■ Work to be completed
Using the records underneath, tally the lines where the word "computer" appears and please give only the count.

Segment Start: Material for this task

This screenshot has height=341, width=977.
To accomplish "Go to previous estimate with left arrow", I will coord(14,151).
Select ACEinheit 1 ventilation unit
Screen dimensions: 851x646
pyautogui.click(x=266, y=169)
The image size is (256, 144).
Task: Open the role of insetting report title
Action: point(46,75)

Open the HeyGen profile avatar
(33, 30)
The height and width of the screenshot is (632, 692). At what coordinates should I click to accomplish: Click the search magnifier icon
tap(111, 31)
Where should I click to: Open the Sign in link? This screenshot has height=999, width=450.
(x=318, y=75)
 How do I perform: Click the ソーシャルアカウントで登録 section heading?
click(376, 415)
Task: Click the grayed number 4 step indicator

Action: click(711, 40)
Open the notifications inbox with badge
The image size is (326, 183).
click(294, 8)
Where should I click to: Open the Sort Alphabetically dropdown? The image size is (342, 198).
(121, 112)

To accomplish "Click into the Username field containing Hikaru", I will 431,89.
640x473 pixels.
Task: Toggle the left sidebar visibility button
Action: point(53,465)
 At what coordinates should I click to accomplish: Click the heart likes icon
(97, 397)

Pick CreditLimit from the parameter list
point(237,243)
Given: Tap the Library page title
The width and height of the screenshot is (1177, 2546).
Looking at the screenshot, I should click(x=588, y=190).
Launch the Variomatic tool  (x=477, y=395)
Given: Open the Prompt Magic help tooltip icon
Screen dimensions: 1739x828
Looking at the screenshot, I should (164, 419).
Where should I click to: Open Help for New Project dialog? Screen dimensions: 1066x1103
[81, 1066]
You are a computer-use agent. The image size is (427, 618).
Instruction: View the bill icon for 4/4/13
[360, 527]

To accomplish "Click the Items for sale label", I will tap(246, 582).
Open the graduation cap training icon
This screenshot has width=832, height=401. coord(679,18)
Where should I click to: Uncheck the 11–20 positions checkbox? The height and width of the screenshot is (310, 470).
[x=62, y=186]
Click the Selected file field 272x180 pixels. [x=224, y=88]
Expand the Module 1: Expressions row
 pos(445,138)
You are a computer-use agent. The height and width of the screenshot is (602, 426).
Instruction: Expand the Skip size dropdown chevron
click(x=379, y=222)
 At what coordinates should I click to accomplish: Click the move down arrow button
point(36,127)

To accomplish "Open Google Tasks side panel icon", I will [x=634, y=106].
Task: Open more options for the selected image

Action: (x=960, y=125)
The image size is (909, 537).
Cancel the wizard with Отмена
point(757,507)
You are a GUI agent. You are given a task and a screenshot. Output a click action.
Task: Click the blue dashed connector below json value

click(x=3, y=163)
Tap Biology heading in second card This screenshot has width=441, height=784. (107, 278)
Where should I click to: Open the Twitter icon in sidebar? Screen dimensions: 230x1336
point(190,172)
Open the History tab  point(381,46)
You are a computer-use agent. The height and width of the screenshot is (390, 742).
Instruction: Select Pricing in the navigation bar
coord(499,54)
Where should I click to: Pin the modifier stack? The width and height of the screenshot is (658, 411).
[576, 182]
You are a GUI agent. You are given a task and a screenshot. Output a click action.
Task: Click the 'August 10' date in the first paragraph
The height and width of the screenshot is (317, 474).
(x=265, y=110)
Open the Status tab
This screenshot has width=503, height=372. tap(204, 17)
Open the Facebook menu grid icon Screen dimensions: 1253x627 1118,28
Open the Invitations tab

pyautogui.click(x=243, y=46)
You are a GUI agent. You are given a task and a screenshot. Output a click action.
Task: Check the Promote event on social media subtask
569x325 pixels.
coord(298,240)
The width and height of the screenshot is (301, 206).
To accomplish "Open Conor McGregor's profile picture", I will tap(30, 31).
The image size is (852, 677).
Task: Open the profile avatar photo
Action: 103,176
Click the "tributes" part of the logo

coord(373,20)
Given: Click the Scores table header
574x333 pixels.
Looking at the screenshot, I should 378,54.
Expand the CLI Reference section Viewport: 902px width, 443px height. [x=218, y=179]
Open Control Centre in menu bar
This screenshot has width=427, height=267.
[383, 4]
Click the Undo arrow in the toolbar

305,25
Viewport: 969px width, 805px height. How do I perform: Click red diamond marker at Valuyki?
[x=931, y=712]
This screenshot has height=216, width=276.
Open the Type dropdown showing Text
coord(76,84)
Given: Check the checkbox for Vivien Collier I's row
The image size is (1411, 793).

Segment End: Material for this task

■ Response to the exercise
3